All that said, Beijing holds the cards. In 2004, a Libyan dissident, Sami al-Saadi, and his family were reportedly detained by the Hong Kong authorities and forced back to Libya, without due process of law. Mr. Saadi complained that American and British intelligence officers took part in his forcible repatriation. He was subsequently subjected to torture and inhumane treatment. He has sued both the British and Hong Kong governments.
Our judiciary, however vital, has its limits. The Hong Kong Court of Final Appeal is our highest court. But if a court case is understood to involve the Basic Law — the quasi-constitution of Hong Kong — the court can request from the Standing Committee of the National People’s Congress, a political organ in Beijing, a reinterpretation of the Basic Law. China may also initiate its own request for interpretation — bypassing the judiciary entirely, though such pre-emptive action, in this case, could be bad for Beijing’s image, as it could be seen as caving in to American demands, especially so soon after last week’s summit meeting between President Obama and China’s president, Xi Jinping.

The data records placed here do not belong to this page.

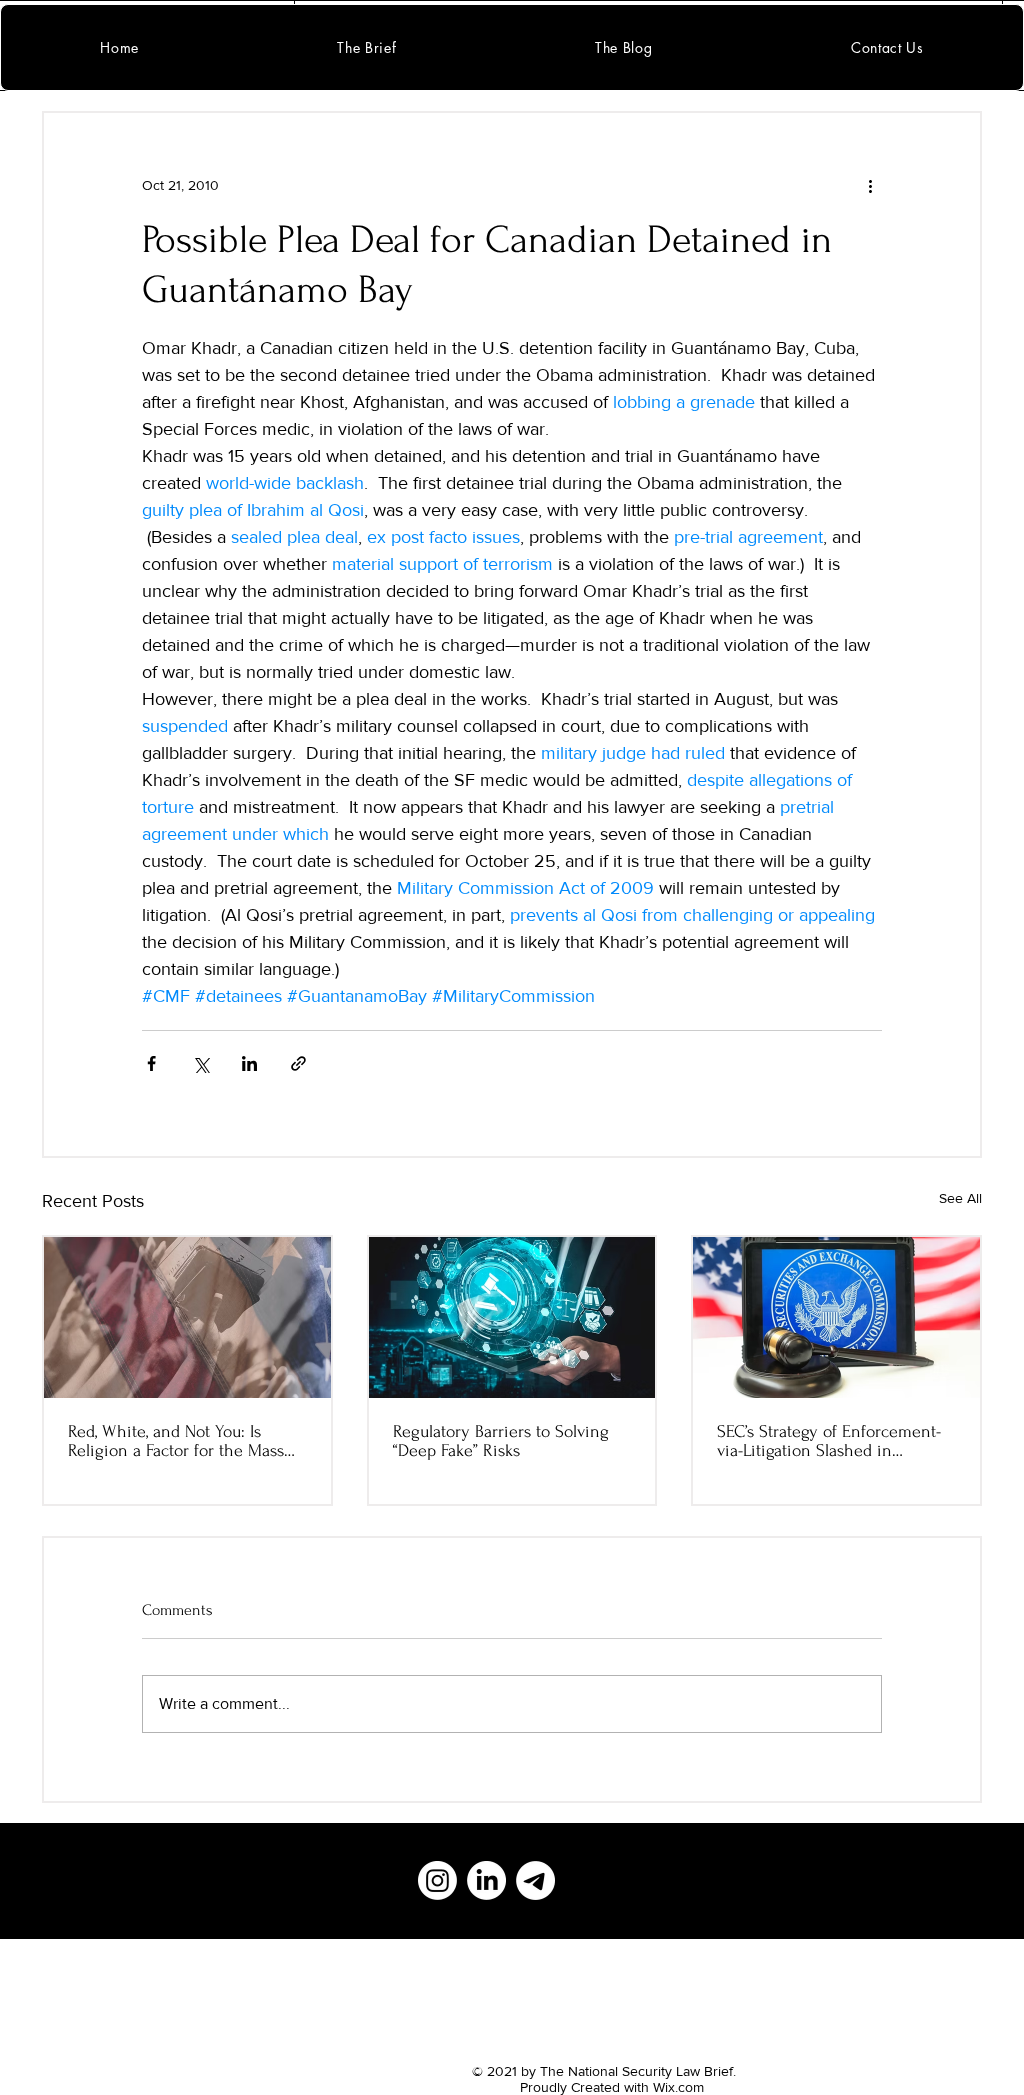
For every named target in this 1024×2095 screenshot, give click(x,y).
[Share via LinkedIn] (249, 1063)
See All (960, 1198)
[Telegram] (535, 1880)
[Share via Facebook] (151, 1063)
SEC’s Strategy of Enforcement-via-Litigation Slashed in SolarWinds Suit (829, 1441)
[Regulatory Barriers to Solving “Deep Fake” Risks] (512, 1317)
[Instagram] (437, 1880)
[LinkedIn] (486, 1880)
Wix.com (678, 2087)
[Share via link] (298, 1063)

These legal distinctions may seem confusing — and they confuse even Hong Kongers. They also explain why the United Nations Human Rights Committee has expressed concerns that such a “mechanism of binding constitutional interpretation by a nonjudicial body may weaken and undermine the rule of law and the independence of judiciary” in Hong Kong.
Mr. Snowden may have left Hong Kong, or be on his way out. Nevertheless, because he has shared, even briefly, in the legal uncertainties Hong Kongers have experienced since 1997, his case might at least draw greater international attention to the precarious state of individual freedoms here.
Law Yuk-kai is the director of Hong Kong Human Rights Monitor, an advocacy group.